Stored data entries:
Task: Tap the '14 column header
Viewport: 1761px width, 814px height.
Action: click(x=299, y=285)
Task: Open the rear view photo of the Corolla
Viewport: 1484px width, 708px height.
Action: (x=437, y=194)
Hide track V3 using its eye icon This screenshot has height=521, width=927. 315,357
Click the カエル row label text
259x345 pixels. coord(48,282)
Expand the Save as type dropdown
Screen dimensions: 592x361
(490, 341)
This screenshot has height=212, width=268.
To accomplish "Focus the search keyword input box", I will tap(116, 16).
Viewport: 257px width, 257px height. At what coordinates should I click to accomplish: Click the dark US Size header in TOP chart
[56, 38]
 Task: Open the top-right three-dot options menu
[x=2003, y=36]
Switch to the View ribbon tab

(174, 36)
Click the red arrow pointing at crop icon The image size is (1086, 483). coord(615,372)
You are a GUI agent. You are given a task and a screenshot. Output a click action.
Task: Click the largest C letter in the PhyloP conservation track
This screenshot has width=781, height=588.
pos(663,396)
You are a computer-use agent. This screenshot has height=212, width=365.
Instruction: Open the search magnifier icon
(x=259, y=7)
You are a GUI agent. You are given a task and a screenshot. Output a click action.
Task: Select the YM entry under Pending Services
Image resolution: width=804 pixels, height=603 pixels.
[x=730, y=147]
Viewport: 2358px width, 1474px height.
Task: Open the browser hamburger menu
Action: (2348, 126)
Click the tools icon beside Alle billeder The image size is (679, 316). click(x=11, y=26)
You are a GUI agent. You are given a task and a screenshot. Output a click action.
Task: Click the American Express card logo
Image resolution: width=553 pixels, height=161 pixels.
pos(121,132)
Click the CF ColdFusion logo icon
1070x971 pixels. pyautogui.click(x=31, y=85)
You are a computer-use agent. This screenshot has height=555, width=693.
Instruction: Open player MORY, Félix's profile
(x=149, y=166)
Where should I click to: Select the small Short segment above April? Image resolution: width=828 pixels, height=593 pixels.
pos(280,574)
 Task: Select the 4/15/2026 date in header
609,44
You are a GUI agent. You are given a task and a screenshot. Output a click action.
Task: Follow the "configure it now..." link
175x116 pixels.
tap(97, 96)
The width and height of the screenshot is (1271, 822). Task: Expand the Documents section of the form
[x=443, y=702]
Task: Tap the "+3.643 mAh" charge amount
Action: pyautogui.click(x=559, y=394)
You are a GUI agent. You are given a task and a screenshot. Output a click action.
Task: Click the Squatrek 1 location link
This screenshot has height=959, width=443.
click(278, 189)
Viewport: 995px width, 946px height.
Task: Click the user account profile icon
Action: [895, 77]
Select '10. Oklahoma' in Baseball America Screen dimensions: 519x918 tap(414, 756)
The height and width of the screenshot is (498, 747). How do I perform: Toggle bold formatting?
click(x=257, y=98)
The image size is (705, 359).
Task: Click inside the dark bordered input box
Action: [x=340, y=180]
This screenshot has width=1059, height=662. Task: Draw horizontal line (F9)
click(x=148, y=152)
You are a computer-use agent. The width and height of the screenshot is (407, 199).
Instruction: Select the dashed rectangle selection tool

### Description of the task
Only the lines with the string "link" are wanted; pick them out of the records above and copy them.

### Written response
Task: Follow the "configure it now..." link
Task: Click the Squatrek 1 location link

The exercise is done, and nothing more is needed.